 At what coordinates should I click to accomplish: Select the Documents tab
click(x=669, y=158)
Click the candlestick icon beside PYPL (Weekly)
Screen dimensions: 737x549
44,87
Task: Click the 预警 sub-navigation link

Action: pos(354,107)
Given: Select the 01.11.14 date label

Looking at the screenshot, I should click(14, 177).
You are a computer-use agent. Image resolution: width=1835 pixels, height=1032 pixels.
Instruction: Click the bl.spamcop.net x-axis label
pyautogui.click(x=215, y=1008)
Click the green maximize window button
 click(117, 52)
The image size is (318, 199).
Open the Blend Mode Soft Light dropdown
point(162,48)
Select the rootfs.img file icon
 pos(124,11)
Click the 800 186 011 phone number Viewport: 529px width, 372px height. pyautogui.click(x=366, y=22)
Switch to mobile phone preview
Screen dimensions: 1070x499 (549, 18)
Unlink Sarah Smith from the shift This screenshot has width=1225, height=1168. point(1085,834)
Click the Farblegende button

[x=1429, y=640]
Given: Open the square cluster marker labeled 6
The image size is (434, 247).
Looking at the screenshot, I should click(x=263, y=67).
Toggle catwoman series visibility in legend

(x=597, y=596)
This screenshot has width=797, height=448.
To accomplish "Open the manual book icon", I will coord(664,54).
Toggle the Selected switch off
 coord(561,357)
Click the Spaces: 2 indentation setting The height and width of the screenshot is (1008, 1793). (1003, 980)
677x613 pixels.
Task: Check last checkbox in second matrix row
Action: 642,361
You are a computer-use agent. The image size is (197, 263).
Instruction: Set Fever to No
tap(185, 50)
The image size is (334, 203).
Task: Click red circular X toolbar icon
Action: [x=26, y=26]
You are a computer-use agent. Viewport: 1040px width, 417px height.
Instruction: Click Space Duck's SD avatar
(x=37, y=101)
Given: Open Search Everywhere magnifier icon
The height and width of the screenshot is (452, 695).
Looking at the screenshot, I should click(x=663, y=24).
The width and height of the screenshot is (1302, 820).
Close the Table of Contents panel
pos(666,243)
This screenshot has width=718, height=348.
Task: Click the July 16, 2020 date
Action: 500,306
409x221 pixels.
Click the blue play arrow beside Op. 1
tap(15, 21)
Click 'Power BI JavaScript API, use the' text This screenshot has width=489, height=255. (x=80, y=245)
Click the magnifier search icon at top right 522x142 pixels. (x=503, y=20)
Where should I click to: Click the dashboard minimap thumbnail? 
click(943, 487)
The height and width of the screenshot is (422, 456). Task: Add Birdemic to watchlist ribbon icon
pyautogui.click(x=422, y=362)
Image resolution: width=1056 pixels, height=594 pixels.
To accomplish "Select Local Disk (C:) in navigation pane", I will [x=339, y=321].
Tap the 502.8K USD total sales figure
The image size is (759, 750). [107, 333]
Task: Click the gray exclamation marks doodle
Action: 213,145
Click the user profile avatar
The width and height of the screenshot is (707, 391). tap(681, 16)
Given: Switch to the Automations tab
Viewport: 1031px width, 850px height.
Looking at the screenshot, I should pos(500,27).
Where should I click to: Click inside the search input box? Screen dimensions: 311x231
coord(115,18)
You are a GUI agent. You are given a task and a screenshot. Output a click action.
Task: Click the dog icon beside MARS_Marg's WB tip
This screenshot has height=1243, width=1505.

_ _ _ _ _ _ _

Written instruction »
Can you extract, unchanged, the lines of the material between the line holding "Click the green maximize window button" and the line holding "[x=1429, y=640]", inclusive?

Result for this exercise »
Click the green maximize window button
 click(117, 52)
The image size is (318, 199).
Open the Blend Mode Soft Light dropdown
point(162,48)
Select the rootfs.img file icon
 pos(124,11)
Click the 800 186 011 phone number Viewport: 529px width, 372px height. pyautogui.click(x=366, y=22)
Switch to mobile phone preview
Screen dimensions: 1070x499 (549, 18)
Unlink Sarah Smith from the shift This screenshot has width=1225, height=1168. point(1085,834)
Click the Farblegende button

[x=1429, y=640]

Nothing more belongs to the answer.